Si ce dernier l'a toujours ignoré, il va soudain tomber sous son charme à son retour de Paris, ville qui l'a complètement changée. Enfin, soyons clairs, elle avait les cheveux longs, maintenant, elle a les cheveux courts et s'habille bien. Un glow-up de qualité ! Bref, si c'est un amour enfin réciproque, David est promis à une autre dont la famille serait bien utile à l'entreprise de la sienne. C'est alors que rentre dans la course Linus, le frère de David, pour empêcher cette union. Mais Linus ne risquerait-il pas de tomber à son tour sous le charme de Sabrina ?

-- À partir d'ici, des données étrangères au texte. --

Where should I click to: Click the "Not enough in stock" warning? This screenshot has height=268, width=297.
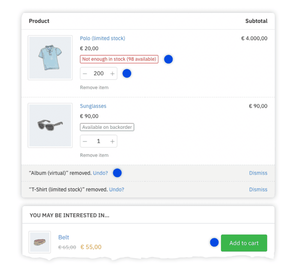[x=119, y=59]

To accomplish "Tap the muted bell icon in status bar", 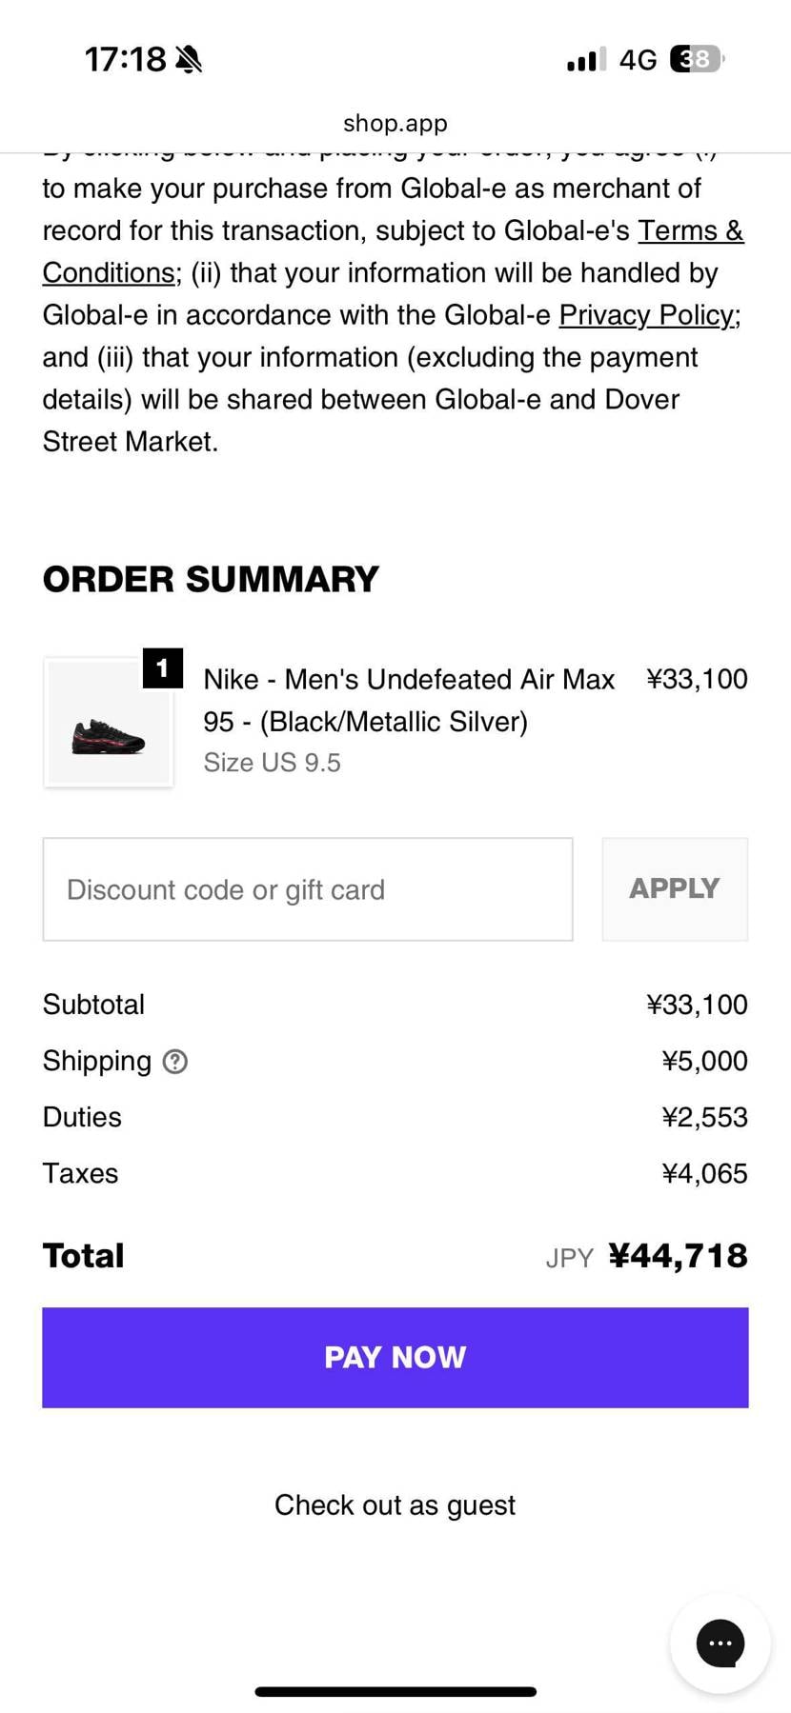I will tap(189, 60).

Linus qui a quand même grosso modo trente ans de plus. Non pas que la différence d'âge me dérange et je ne me permettrait encore moins de la juger mais dans une comédie romantique, je n'y crois pas une seconde. Surtout lorsqu'une jeune femme aussi solaire, charismatique et rayonnante est en face d'un homme terne, taciturne et vieux jeu. Non pas qu'Humphrey Bogart soit mauvais, il est au contraire très bon mais le film l'aurait été d'autant plus si cette romance n'en n'était resté qu'à la blague, à la limite source de comique du film.
D'autant plus que l'ensemble est lourd, Sabrina va à Paris et ramène tous les clichés qui vont avec, notamment "La Vie en rose" jouée pendant tout le film sous toutes les formes possibles (même si j'avoue que de l'écouter de la bouche d'Hepburn apporte un certain charme), sans parler du rythme relativement lent pour un film qui, au final, ne raconte quand même pas grand-chose.
Bref, sans Audrey Hepburn, "Sabrina" ne serait qu'un film mineur peu inspiré et surtout sans saveur de son réalisateur.